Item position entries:
* BEGIN *
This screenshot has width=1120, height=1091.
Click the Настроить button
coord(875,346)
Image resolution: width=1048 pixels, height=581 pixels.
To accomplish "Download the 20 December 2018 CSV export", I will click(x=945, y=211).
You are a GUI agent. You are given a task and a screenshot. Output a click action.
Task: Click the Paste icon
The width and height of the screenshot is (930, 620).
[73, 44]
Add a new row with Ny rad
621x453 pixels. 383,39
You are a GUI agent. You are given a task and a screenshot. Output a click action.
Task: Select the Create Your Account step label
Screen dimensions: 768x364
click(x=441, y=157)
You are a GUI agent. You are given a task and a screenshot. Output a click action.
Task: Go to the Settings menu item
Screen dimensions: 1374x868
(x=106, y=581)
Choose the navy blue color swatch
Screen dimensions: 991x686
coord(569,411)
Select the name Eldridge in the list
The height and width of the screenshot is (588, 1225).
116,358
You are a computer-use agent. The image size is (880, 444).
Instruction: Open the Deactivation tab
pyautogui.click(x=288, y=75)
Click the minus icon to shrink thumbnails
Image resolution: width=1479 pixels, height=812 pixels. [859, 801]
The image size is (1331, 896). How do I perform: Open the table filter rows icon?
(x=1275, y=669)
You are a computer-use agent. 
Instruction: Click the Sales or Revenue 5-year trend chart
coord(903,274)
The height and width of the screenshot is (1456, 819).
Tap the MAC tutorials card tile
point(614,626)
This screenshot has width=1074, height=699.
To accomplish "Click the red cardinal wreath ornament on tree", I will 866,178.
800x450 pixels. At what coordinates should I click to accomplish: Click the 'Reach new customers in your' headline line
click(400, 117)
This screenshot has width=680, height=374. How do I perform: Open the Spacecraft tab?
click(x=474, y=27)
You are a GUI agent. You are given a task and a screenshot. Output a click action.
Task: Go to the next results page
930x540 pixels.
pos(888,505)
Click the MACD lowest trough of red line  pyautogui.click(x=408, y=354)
* END *
* SET EXERCISE: Please report every line of the material above that contains the word "Instruction", treating uppercase and lowercase letters as different.

* ANSWER IN FULL:
Instruction: Open the Deactivation tab
Instruction: Click the Sales or Revenue 5-year trend chart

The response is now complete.